It’s like a switch flicks in my brain as I grasp the reins, my spine straightening, my hips rolling in unison with the unnamed gelding who I gently urge forward.

Something inside of me sighs contentedly before settling, not even the watchful, obsidian eyes burning a hole in the side of my face capable of disturbing me.

I don’t say anything as I trot outside, assuming Yasmin already knows the plan—and rightly so, considering only a few minutes later, she appears, riding the newest of one of the many Apaloosas that call this place home.

“Ready?” she asks, flashing one of those pretty, wide smiles when I nod. “Where’re we going?”

Immediately, my favorite route comes to mind.

When I suggest we take the long way to the creek that runs along the edge of Serenity, Yasmin nods excitedly, knowingly , and that makes me feel a little…

weird. Jealous. No, I think territorial is the better word.

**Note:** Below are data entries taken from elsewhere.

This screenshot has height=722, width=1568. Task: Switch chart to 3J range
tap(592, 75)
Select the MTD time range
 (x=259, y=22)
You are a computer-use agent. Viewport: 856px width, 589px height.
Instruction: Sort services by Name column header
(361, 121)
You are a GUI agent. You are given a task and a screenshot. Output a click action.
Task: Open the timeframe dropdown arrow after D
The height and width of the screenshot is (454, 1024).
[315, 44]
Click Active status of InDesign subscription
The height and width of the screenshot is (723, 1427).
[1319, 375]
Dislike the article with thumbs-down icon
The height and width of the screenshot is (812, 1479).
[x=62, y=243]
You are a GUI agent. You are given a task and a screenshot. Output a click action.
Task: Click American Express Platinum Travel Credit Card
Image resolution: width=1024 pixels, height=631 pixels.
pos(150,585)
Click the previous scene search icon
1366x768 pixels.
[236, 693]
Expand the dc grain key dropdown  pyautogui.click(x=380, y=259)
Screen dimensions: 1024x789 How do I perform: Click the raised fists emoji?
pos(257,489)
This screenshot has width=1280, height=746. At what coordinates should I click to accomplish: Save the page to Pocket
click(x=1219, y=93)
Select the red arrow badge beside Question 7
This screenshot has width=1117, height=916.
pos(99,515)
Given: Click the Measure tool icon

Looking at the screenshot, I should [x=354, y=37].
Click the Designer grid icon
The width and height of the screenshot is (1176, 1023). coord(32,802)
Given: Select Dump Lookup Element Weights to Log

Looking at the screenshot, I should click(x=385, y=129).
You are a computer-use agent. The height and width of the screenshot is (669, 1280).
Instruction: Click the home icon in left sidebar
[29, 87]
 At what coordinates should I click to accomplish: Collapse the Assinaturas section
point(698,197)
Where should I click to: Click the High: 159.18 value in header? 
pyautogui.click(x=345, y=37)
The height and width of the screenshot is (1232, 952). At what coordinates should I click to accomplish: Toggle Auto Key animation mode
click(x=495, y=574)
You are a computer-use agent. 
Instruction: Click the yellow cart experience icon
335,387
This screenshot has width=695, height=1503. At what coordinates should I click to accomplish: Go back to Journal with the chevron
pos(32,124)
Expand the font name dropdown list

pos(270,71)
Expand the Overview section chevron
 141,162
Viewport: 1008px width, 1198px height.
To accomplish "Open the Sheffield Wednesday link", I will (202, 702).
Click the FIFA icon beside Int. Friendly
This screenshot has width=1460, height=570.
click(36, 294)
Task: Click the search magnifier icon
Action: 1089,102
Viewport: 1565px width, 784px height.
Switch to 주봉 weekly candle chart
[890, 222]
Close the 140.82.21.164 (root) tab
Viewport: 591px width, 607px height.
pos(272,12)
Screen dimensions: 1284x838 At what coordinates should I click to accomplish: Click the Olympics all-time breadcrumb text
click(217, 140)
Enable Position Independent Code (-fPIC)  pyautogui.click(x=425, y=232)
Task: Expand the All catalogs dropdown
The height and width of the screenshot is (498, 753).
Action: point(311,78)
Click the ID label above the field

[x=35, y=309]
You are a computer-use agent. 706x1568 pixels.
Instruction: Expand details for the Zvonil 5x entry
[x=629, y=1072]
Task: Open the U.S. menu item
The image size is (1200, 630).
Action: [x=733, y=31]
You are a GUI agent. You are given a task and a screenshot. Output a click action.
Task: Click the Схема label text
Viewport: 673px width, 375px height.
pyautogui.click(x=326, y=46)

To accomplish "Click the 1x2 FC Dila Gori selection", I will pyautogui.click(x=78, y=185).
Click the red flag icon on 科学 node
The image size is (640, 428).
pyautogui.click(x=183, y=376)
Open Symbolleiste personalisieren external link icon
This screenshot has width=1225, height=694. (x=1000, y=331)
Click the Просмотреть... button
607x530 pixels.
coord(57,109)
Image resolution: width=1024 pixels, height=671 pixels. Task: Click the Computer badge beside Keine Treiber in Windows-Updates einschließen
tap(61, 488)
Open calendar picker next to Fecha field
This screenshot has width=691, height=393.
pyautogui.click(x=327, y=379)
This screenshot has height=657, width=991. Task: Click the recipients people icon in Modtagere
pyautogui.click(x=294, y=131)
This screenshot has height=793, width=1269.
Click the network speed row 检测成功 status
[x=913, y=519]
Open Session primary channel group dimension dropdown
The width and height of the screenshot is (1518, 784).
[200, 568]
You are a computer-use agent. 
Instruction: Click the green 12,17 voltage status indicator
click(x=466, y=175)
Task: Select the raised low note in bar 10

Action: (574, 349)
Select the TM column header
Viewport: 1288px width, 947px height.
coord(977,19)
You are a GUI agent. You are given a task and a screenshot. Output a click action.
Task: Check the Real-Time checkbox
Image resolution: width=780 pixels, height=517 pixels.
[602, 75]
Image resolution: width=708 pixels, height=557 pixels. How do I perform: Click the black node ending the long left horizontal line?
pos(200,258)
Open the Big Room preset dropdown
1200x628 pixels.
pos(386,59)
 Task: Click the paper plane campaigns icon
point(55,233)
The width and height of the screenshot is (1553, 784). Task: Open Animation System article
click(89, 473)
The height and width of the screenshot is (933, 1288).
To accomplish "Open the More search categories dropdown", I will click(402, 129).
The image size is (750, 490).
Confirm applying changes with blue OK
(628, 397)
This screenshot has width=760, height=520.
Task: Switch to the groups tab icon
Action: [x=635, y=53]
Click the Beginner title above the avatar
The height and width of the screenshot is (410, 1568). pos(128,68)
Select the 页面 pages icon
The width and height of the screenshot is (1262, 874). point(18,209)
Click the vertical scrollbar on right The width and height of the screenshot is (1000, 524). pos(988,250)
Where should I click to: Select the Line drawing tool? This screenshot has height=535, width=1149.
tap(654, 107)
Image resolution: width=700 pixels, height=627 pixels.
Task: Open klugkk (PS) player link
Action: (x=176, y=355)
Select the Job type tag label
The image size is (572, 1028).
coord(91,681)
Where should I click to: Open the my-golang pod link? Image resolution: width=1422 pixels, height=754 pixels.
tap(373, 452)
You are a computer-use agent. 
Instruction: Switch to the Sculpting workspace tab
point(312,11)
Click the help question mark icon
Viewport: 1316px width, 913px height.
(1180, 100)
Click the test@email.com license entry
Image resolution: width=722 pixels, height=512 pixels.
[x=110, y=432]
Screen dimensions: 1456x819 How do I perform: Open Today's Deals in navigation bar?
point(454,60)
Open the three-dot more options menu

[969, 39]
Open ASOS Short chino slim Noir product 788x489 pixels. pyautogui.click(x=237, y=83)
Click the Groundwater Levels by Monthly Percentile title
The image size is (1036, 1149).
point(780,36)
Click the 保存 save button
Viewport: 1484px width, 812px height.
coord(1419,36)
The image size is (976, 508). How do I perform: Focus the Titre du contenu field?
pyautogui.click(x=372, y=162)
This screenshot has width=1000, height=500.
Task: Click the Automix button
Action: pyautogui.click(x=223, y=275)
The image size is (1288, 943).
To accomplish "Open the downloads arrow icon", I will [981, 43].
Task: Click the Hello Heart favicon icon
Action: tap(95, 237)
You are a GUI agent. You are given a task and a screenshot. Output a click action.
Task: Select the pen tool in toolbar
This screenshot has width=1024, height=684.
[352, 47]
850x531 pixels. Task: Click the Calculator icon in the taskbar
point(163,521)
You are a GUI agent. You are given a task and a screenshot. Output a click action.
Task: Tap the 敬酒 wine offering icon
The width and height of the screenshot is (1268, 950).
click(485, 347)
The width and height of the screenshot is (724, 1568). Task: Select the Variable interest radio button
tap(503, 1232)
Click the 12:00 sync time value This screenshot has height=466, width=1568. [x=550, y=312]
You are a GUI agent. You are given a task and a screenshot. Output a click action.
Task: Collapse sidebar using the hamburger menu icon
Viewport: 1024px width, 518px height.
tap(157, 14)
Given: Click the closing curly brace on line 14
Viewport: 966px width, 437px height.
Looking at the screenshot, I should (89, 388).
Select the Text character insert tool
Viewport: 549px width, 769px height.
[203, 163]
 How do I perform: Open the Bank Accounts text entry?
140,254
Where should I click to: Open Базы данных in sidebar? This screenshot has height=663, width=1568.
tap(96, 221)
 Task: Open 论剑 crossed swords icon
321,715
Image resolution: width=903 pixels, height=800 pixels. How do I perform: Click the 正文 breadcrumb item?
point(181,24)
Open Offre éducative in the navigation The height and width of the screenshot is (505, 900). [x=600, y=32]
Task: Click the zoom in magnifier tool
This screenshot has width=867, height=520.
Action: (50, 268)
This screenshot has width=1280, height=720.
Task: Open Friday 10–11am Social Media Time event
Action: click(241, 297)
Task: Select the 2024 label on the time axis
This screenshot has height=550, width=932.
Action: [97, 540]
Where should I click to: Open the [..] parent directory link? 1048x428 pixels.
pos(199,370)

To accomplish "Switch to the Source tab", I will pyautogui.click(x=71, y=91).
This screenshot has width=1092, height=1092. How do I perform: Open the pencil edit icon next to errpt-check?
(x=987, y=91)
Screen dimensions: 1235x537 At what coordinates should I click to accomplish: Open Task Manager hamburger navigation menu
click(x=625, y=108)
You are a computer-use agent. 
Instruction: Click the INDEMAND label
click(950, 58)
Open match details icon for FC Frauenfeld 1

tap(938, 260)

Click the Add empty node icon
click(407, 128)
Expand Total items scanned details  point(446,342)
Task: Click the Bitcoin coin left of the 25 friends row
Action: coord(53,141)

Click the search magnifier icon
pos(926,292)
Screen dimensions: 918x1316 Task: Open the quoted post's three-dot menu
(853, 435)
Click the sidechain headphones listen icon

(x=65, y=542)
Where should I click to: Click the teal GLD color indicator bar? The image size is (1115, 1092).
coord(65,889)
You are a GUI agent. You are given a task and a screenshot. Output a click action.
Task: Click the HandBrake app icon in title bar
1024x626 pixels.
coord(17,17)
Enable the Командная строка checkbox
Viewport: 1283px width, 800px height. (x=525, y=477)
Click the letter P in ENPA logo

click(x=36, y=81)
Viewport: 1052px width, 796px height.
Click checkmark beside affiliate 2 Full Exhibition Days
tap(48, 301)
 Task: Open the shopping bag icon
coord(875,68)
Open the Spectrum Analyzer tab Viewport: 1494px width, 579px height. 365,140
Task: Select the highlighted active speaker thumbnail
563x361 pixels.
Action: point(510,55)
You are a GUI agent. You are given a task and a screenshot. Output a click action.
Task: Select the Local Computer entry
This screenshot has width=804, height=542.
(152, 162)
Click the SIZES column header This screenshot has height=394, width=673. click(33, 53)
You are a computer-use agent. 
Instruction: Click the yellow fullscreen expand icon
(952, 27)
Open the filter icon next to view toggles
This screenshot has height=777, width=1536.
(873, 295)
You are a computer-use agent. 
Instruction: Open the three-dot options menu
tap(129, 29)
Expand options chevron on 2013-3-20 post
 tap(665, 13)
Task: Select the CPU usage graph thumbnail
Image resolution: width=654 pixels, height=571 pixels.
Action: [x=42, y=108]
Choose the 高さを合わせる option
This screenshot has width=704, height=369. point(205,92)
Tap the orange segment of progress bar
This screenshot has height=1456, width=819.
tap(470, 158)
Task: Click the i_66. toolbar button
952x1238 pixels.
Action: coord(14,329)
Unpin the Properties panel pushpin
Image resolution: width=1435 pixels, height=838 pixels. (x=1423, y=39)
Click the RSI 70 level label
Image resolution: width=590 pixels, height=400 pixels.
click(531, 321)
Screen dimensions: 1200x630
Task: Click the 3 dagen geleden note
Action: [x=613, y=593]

Because I imagine her going there, to what I remember considering the safest, most peaceful place in the world, with her friends, with my family.

And I’m a little shit, I know I am, but I don’t like it.

For the longest time, it was our place. Just ours, the five of us. A hiding spot and a break from life and some serenity within Serenity. Somewhere I don’t even think our grandparents knew existed.

And then, Jackson started bringing his friends from college there. And Luna became a permanent fixture. So did Hunter and his now-girlfriend, who back then was just my brother’s ex, and I guess it all spiraled after that. It became a communal gathering place.

Which is fine. Or it should be fine. It’s just a creek.

It doesn't really matter.

And yet when Yasmin, a veritable stranger, some employee who’s only lived here for less than a year, leads the way there, it doesn’t feel all that fine to me.

But at least it’s Yasmin, I find myself thinking.

Not Theo, who I’m pretty sure hates me, or Finn, who I know at least doesn’t like me, or Adam, who doesn’t seem to feel any particular way about me at all.

It would be awkward with them, but Yasmin?

She’s the antithesis of awkward. She’s allergic to it.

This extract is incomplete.